### TO DO
Copy every line that holds the string "agent" from the data below.

### DATA SUPPLIED
**********

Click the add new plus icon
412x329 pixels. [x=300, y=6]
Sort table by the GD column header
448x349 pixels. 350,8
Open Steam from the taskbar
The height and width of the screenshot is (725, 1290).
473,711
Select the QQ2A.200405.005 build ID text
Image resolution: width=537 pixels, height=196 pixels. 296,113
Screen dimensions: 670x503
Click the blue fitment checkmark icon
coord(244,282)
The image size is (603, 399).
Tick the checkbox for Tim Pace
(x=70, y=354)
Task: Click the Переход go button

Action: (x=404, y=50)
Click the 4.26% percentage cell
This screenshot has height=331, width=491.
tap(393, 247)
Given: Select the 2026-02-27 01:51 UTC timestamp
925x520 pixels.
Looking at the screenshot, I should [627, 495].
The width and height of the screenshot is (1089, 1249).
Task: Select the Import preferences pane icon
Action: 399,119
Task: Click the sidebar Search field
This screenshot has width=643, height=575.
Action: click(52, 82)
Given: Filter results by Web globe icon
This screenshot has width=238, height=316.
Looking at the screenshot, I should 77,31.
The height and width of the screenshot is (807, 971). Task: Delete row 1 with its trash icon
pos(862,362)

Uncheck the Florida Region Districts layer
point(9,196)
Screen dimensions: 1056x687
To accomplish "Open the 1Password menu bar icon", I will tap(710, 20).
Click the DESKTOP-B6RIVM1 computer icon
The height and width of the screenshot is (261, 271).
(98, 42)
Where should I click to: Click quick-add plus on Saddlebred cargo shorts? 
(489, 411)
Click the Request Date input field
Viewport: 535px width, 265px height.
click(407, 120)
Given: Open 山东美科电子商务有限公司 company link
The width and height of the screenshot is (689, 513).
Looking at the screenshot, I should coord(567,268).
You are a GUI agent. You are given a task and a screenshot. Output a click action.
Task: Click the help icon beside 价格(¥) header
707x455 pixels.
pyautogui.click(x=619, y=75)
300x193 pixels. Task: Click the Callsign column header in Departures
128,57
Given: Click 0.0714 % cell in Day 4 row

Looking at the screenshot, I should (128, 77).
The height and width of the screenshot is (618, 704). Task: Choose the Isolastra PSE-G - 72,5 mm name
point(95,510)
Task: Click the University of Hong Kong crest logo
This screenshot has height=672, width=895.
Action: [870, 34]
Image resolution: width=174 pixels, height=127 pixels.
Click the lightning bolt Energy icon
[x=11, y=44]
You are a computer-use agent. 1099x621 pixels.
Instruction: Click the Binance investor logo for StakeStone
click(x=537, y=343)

**********

### WORKED SOLUTION
You are a GUI agent. You are given a task and a screenshot. Output a click action.
You are a computer-use agent. 1099x621 pixels.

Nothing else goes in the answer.